Urchin Slayers Are Trying to Save the Underwater Rainforest

This story originally appeared on Grist and is part of the Climate Desk collaboration.

Grant Downie had been out of the Pacific Ocean for about 10 minutes when he realized he could no longer see out of his right eye. 

The second-generation commercial diver had been deeper beneath the waves than usual searching for his catch—red sea urchins prized by restaurateurs for their uni, or sushi-grade gonads. But the red urchins, which dwell in underwater kelp forests, had gotten harder to find in recent years. And each additional foot of depth forced more nitrogen into his bloodstream, upping his risk for dangerous bubbles lodging in his body or brain. 

This time, with half of his vision a wall of black, he feared he’d finally pushed his body too far. Though his right eye regained its function 20 minutes later, the 33-year-old decided he was done with such risky dives, even if the decision would end up costing him income. 

“I knew that was it for me,” Downie said last March, about seven months after the incident, which took place off the coast of Fort Bragg in Northern California. “I’ll probably go down to 65 feet, but I don’t know if I’ll do that deep, deep edge. It’s getting harder and harder for the guys that are still trying to go.”

Anyone who depends on California’s kelp forests for their living can tell you that something is very wrong below the surface of the Pacific. It’s not just the red urchin population that is on the decline. Gone is much of the kelp, the dense, autumn-toned canopies of seaweed that once provided food, shelter, and safe haven to hundreds of marine species—from sea otters to abalone, rockfish to brittle stars. Where lush strands of giant kelp or whiplike bull kelp once swayed, entire swaths of the underwater forests have been razed to nubs by one particular predator: the purple urchin.

People sometimes refer to purple urchins as the “zombies” of the sea—a result of their prodigious hunger and formidable survival skills. (They can survive in “starvation” mode for years.) Resembling spiky, baseball-sized pom-poms, purple urchins are omnivorous, consuming everything from plankton to dead fish. But they are particularly fond of kelp, and they can chew through the holdfasts that anchor each strand to the seafloor.

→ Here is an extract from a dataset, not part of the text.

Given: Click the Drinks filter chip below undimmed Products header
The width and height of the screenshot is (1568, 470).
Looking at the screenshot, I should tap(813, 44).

The resulting “urchin barrens,” as divers call them, can stretch hundreds of miles, with scientists reporting earlier this year that some Northern California kelp forests have suffered 95 percent loss since 2012.

Kelp are key to much of the West Coast’s marine biodiversity. Like terrestrial forests, kelp (technically a form of brown algae) are important carbon sinks, converting sunlight and carbon dioxide into leaves and canopies. But unlike trees, which return much of that carbon to the atmosphere as they decompose, dead kelp has the potential to sink down to the bottom of the sea, providing a natural form of sequestration. With the kelp forests razed to nubs and starving urchins lying in wait on the seafloor, that cycle has been severely disrupted.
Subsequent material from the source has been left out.